Cracked Teeth

Some common types of cracks are superficial and require no intervention while other cracks can eventually lead loss of your tooth.   A cracked tooth can cause a wide variety of symptoms.   The movement along the crack irritates the nerve of the tooth.   If cracks and fractures are left untreated they can allow bacteria from your saliva to penetrate the tooth and cause infection.

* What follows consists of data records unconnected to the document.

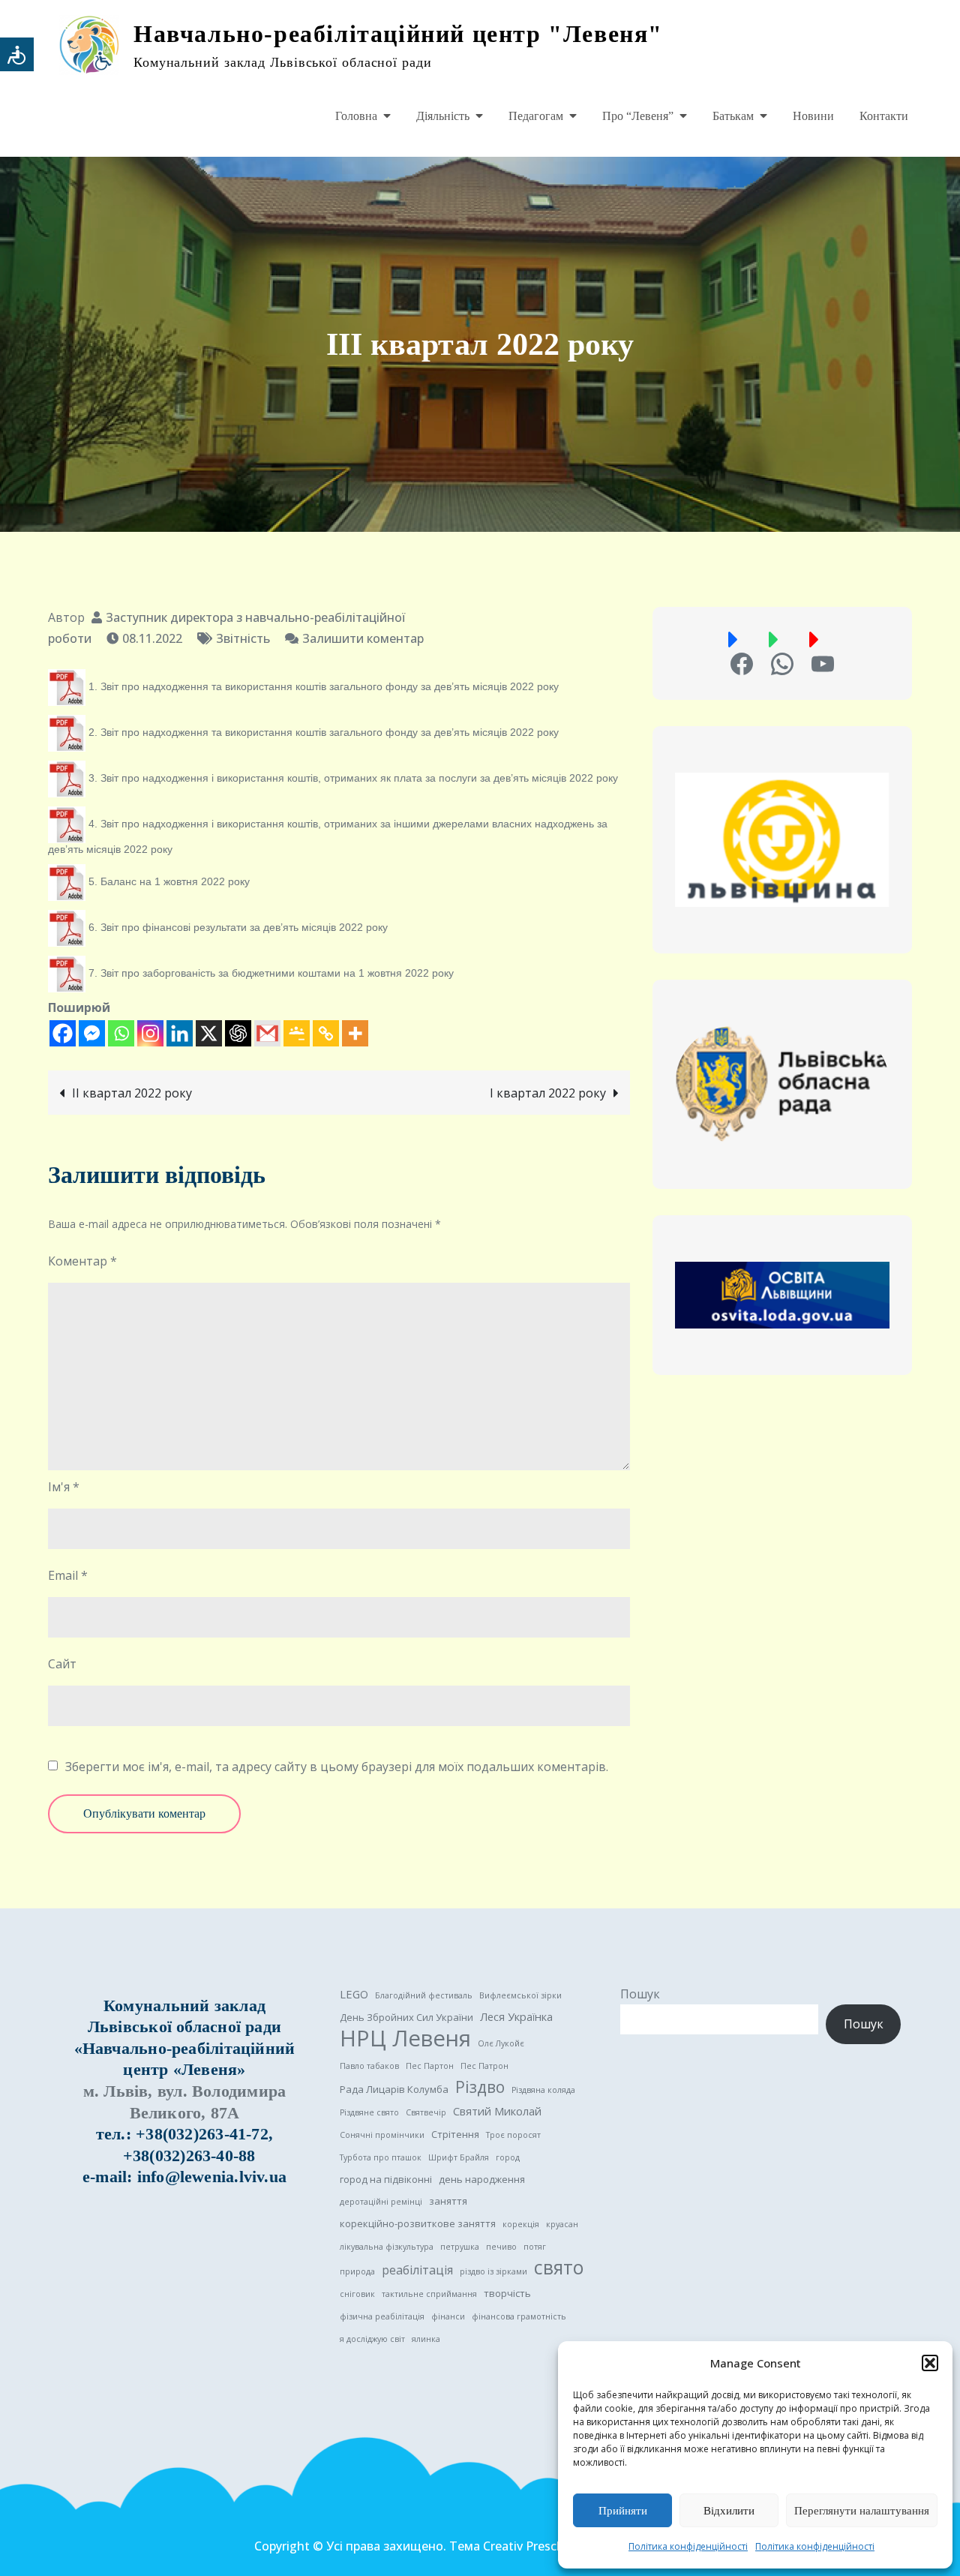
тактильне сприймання (429, 2294)
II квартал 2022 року (132, 1093)
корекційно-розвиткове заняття (418, 2223)
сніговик (357, 2294)
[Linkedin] (179, 1033)
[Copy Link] (326, 1033)
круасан (562, 2224)
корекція (520, 2224)
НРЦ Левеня (405, 2038)
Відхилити (729, 2511)
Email (68, 1575)
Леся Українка (516, 2016)
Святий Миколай (497, 2110)
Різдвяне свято (369, 2112)
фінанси (448, 2316)
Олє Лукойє (501, 2043)
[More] (355, 1033)
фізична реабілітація (382, 2316)
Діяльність (443, 116)
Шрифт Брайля (458, 2157)
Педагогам (535, 116)
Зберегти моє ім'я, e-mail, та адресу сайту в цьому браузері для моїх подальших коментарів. (336, 1767)
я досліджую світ (372, 2339)
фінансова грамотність (519, 2316)
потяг (535, 2246)
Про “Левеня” (638, 116)
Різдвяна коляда (543, 2090)
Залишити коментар (363, 638)
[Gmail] (267, 1033)
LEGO (354, 1993)
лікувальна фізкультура (387, 2246)
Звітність (243, 638)
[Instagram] (150, 1033)
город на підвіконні (386, 2179)
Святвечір (426, 2112)
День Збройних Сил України (406, 2017)
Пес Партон (430, 2066)
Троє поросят (513, 2135)
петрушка (459, 2246)
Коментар (82, 1261)
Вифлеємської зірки (520, 1995)
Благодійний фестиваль (423, 1995)
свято (559, 2267)
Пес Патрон (484, 2066)
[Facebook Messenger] (92, 1033)
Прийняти (622, 2511)
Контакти (884, 116)
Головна (356, 116)
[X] (209, 1033)
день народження (482, 2179)
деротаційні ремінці (381, 2201)
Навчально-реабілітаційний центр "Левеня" (398, 33)
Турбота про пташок (381, 2157)
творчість (507, 2293)
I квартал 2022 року (548, 1093)
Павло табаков (369, 2066)
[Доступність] (17, 54)
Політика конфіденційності (688, 2546)
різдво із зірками (493, 2271)
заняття (448, 2201)
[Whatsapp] (121, 1033)
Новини (813, 116)
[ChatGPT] (238, 1033)
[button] (930, 2362)
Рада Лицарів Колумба (394, 2089)
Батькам (733, 116)
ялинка (426, 2339)
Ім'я (64, 1487)
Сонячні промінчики (382, 2135)
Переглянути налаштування (861, 2511)
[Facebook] (63, 1033)
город (508, 2157)
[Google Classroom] (297, 1033)
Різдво (480, 2086)
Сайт (62, 1664)
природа (357, 2271)
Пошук (640, 1994)
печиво (501, 2246)
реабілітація (417, 2270)
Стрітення (455, 2134)
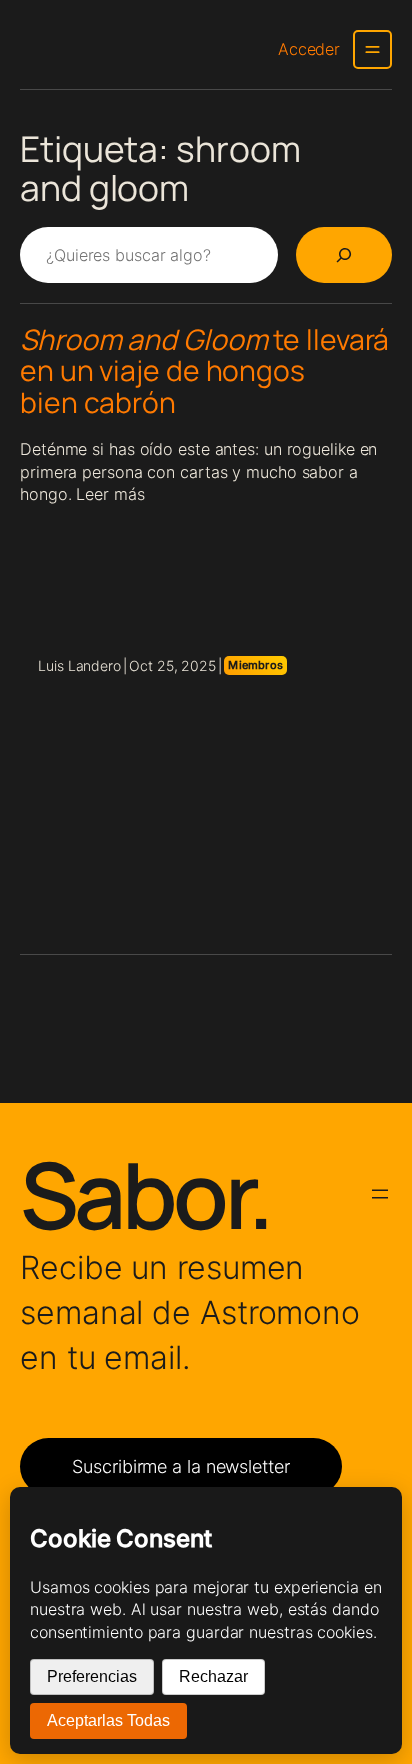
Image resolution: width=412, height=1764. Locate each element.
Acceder (309, 49)
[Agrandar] (10, 551)
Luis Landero (79, 665)
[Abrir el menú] (380, 1194)
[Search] (344, 255)
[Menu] (372, 49)
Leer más (110, 494)
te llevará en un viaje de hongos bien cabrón (204, 371)
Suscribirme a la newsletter (180, 1466)
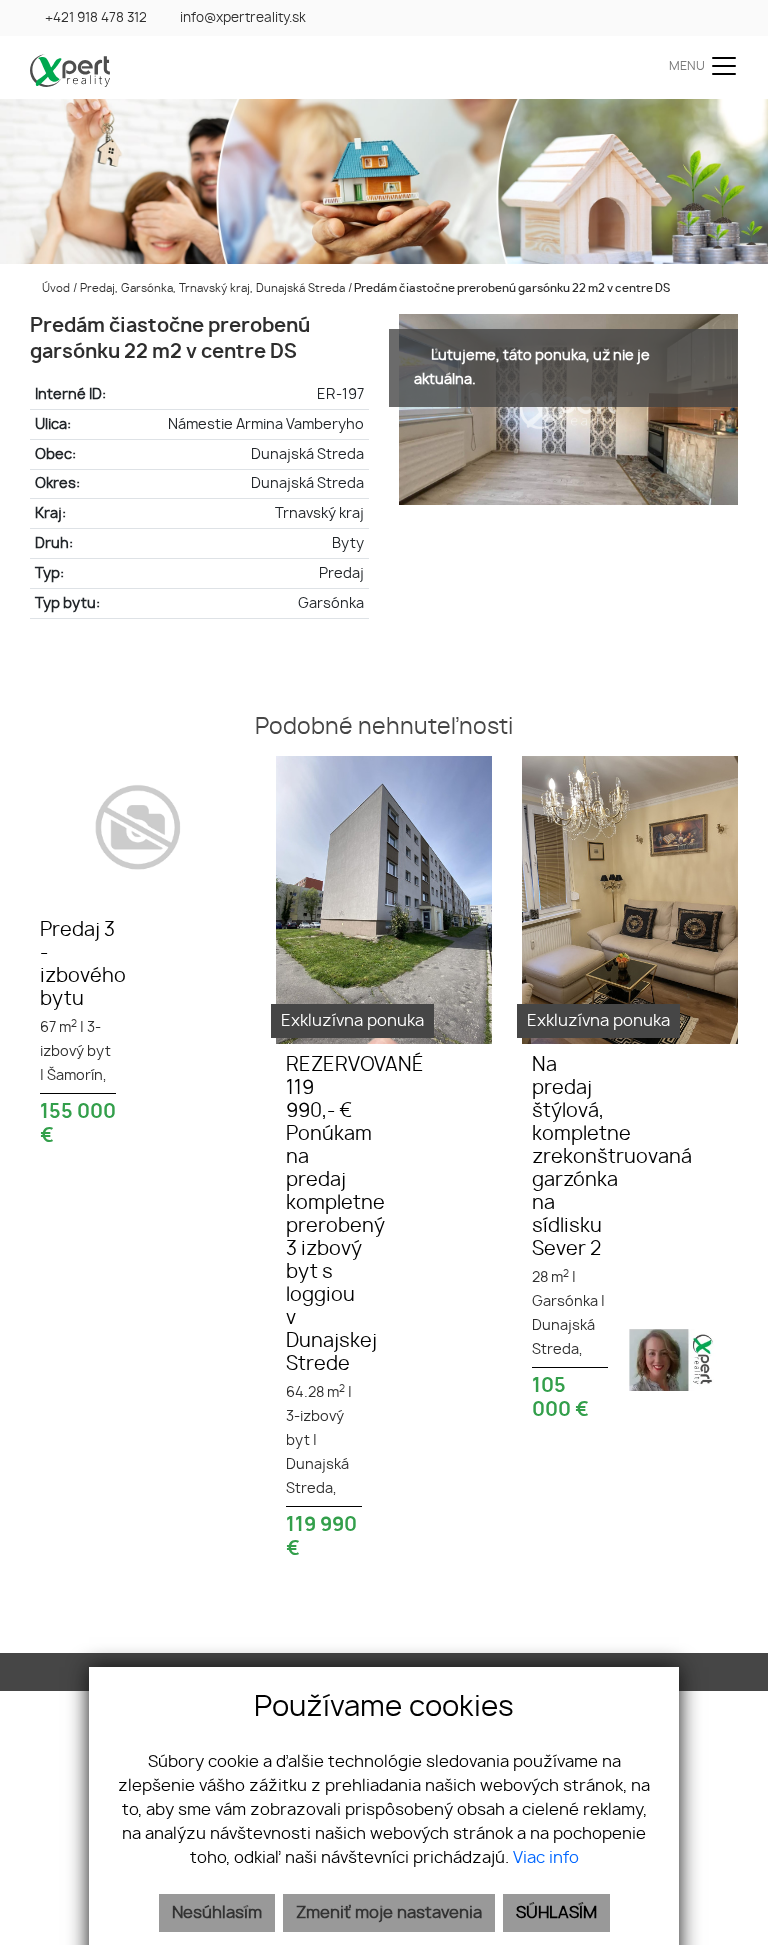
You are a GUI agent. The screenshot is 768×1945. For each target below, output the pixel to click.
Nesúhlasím (217, 1913)
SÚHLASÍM (556, 1913)
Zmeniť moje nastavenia (389, 1913)
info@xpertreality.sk (243, 18)
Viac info (546, 1858)
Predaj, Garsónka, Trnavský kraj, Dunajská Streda (214, 288)
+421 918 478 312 (96, 18)
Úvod (54, 288)
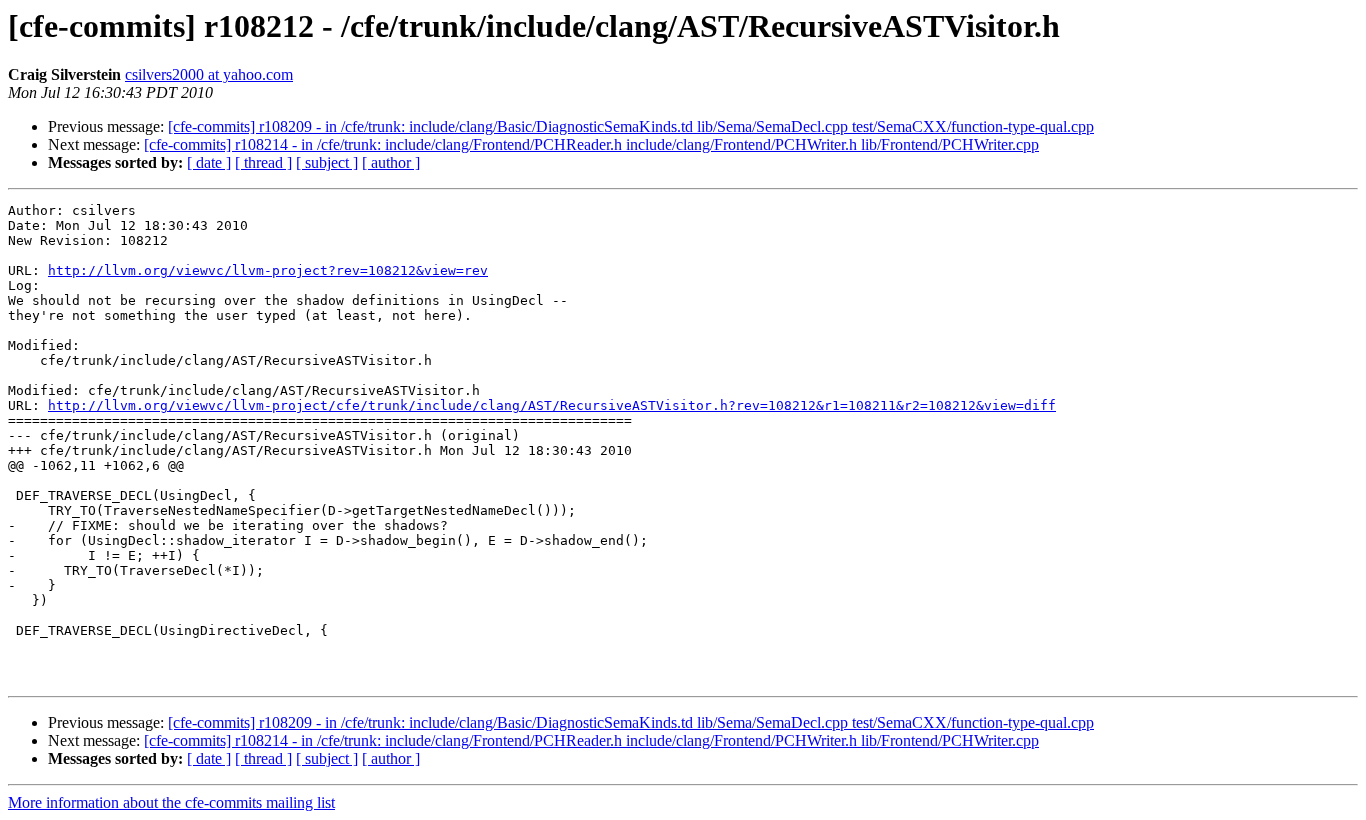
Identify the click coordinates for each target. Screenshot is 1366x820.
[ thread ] (263, 162)
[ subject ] (327, 162)
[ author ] (391, 162)
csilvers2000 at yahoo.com (209, 74)
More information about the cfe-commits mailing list (171, 802)
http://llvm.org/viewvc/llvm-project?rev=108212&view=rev (268, 270)
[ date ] (209, 162)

At our office, we will thoroughly evaluate your tooth to determine if endodontic treatment is necessary.  Sometimes a fractured tooth will only need the added protection of a crown, which would be done by your dentist.

Fractured Cusp

A cusp is the pointed part at the corners of the chewing surface of your tooth.  If this becomes weak, the cusp may fracture. Part of the cusp may break off or may incompletely fracture and may need to be removed by your dentist. A fractured cusp rarely damages the pulp and therefore usually does not require root canal treatment.  Your dentist will need to evaluate your tooth to determine the best course of action.   With prompt care your tooth can usually be restored by your dentist, needing only a crown.

Cracked Tooth

Cracked Tooth

This type of crack extends from the chewing surface of the tooth vertically towards the base and the root. Due to the location of the crack, damage to the pulp (nerve) of the tooth is common. Endodontic treatment is usually needed to treat the damaged pulp.  Our doctor will then closely evaluate your tooth through the microscope to determine the extent of the crack.  If the prognosis is good endodontic treatment will be completed.  A crown will then be placed to protect the cracked tooth. At times, the crack may extend below the gingival tissue.  In those cases the long-term prognosis of your tooth is not good.  Our doctor will review the alternative options available to you; which may include removal of the tooth and replacement with a bridge or dental implant.  Although we do not typically remove the tooth in our office, our doctor will work with your dentist to guide you through the process.

Vertical Root Fracture

Vertical root fractures are rare but can occur in teeth that have had previous endodontic treatment.  Vertical root fractures are cracks that begin deep in the root and extend toward the chewing surface.  In some limited cases the tooth can be maintained by removing the damaged portion of root.  Extraction of the tooth is usually recommended.